Der Battert bietet momentan auch ne Menge Konfliktpotenzial, da der Naturschutzverein am oberen Felsenweg recht aktiv ist. Auf den Infotafeln, die dort aufgestellt wurden, wird das Biken auch explizit verboten. Bis auf ein längeres Gespräch, das chrisle und ich kürzlich mit einem der Naturschützer hatten, ist allerdings noch nicht viel passiert. Allerdings sind die in letzter Zeit vermehrt erscheinenden Playmobilritter mit schwerem Gerät nicht gerade förderlich für die Situation da oben. Andererseits halten die sich ja an die Vorgaben und schieben hoch. 

Der Merkur ist momentan eigentlich gut fahrbar, da die Bergbahn noch bis Ende April zur Wartung in der Schweiz ist. Somit trifft man auf deutlich weniger Spaziergänger, die sonst hochgeshuttelt und dann runtergelaufen sind. Allerdings ist auf dem einzig interessanten Trail Richtung Wolfschlucht/Talstation das Biken auch explizit mit Verbotsschildern untersagt. Die Wanderer, die ich getroffen habe, hat es aber nicht gejuckt, dass ich da langgefahren bin.

Was hast du denn vor? Fremersberg/Yburg?


----------



## Eike. (19. März 2011)

Falls niemand mit einem bahnbrechend neuen Konzept ankommt stehen Schartenberg, Yburg und Fremersberg auf dem Programm.


----------



## hömma (19. März 2011)

Puh, klingt nach Arbeit... 

Aber ich komm wohl mit.


----------



## stoosh (19. März 2011)

das klingt ja sehr verlockend. Ich bin aber echt voll aus der Übung. Wie viel ist das, was ihr da fahren wollt?


----------



## Eike. (19. März 2011)

Das ganze Programm hat rund 1000hm. Es ist aber auch kein Problem zwischendurch auszusteigen und zum Beispiel am Schluss den Fremersberg auszulassen. Der ist zum Ende einer Tour bisweilen ein übler Schinder.


----------



## hömma (19. März 2011)

Bei mir kann es auch durchaus passieren, dass mich vorzeitig ausklinke. Mehr als 600hm hab ich dieses Jahr noch nicht am Stück gemacht. Aber Eike hat's ja zum Glück nicht eilig bergauf.  

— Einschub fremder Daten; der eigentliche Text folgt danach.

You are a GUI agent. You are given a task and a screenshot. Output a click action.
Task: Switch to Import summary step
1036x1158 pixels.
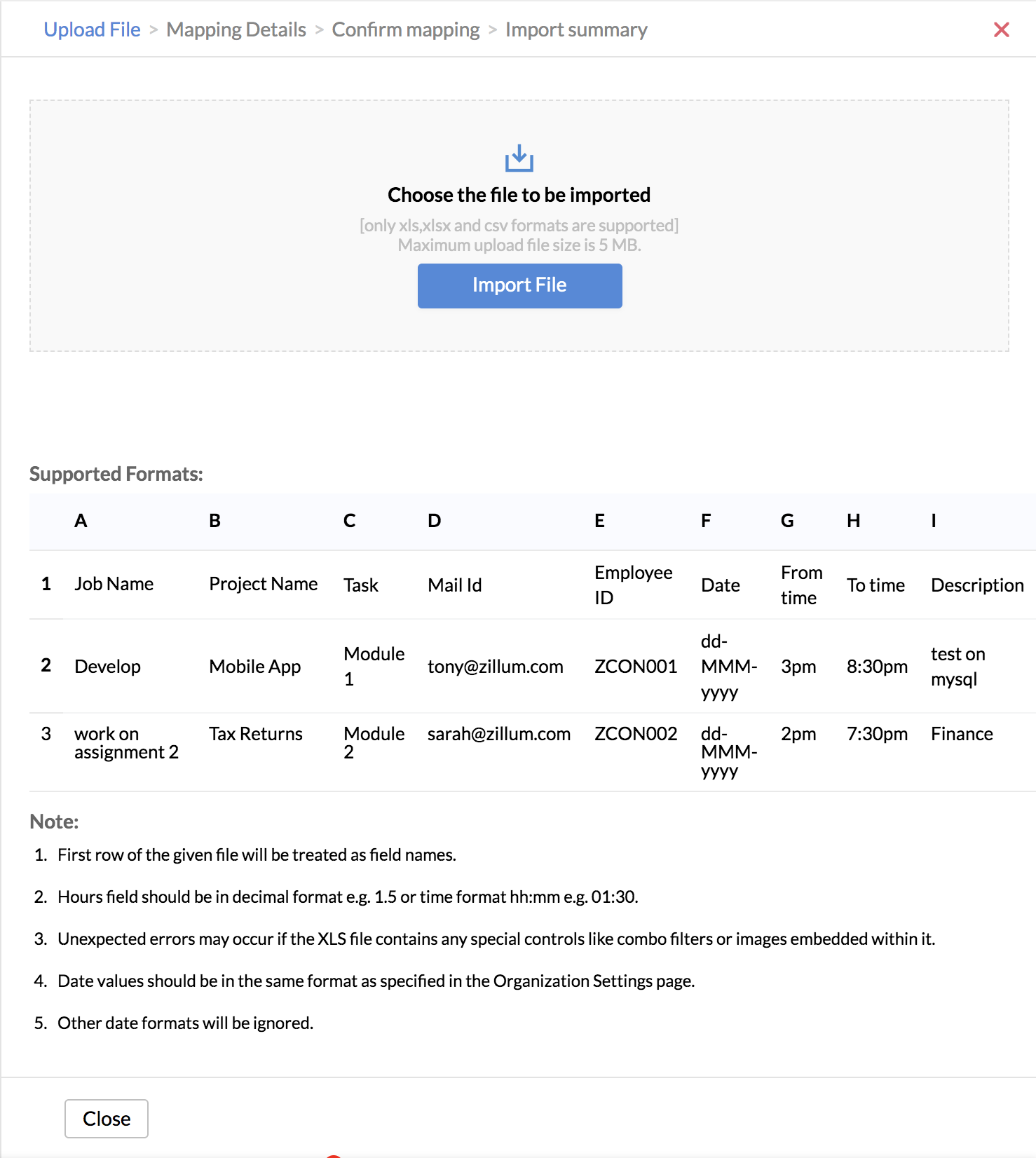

Also dann bis morgen um 1130 Uhr am Bahnhof. 


Sent from my Android


----------



## Rebell-78 (20. März 2011)

Battert...heute Sonntag! 2 "Ritter" mit Fullface oben gesehen. (grüne Kona und ein Speci?)
Wollte noch etwas an Jungs sagen aber was?! An Ohren ziehen hilft nicht  Die sind ja schon fast 17


----------



## stoosh (20. März 2011)

was ein Zufall, die hab ich auch gesehen... 
gegen die fullface kann ich nicht viel sagen, hatte ja auch einen auf (allerdings mit der Vespa + auf der Straße)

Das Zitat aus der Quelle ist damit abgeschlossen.